Overhead transmission

High-voltage overhead cables are not covered by insulation. The conductor material is nearly always an aluminum alloy, made into several strands and possibly reinforced with steel strands. Copper was sometimes used for overhead transmission, but aluminum is lighter, yields only marginally reduced performance and costs much less. Overhead conductors are a commodity supplied by several companies worldwide. Improved conductor material and shapes are regularly used to allow increased capacity and modernize transmission circuits. Conductor sizes range from 12 mm2 (#6 American wire gauge) to 750 mm2 (1,590,000 circular mils area), with varying resistance and current-carrying capacity. Thicker wires would lead to a relatively small increase in capacity due to the skin effect, that causes most of the current to flow close to the surface of the wire. Because of this current limitation, multiple parallel cables (called bundle conductors) are used when higher capacity is needed. Bundle conductors are also used at high voltages to reduce energy loss caused by corona discharge.

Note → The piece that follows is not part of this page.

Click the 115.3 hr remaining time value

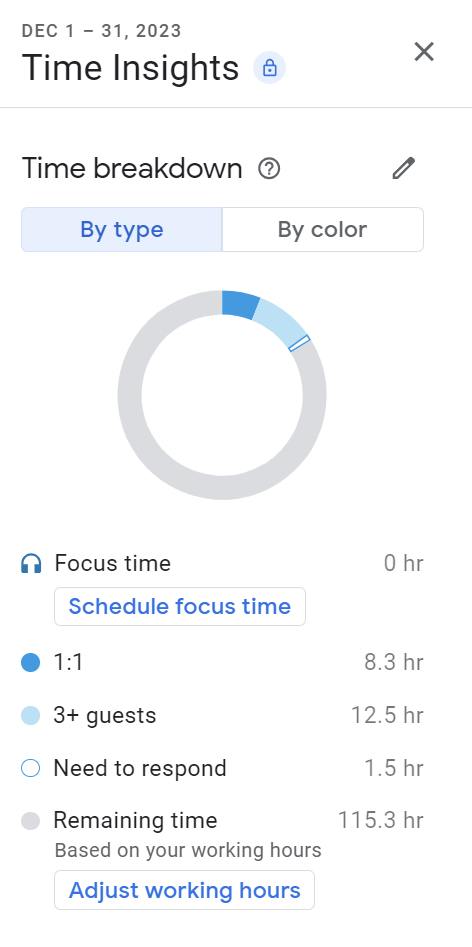pos(380,821)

Today, transmission-level voltages are usually considered to be 110 kV and above. Lower voltages, such as 66 kV and 33 kV, are usually considered subtransmission voltages, but are occasionally used on long lines with light loads. Voltages less than 33 kV are usually used for distribution. Voltages above 230 kV are considered extra high voltage and require different designs compared to equipment used at lower voltages.

Since overhead transmission wires depend on air for insulation, the design of these lines requires minimum clearances to be observed to maintain safety. Adverse weather conditions, such as high wind and low temperatures, can lead to power outages. Wind speeds as low as 23 knots (43 km/h) can permit conductors to encroach operating clearances, resulting in a flashover and loss of supply. Oscillatory motion of the physical line can be termed gallop or flutter depending on the frequency and amplitude of oscillation.

Underground transmission

Electric power can also be transmitted by underground power cables instead of overhead power lines. Underground cables take up less right-of-way than overhead lines, have lower visibility, and are less affected by bad weather. However, costs of insulated cable and excavation are much higher than overhead construction. Faults in buried transmission lines take longer to locate and repair. Underground lines are strictly limited by their thermal capacity, which permits less overload or re-rating than overhead lines. Long underground AC cables have significant capacitance, which may reduce their ability to provide useful power to loads beyond 50 miles. Long underground DC cables have no such issue and can run for thousands of miles.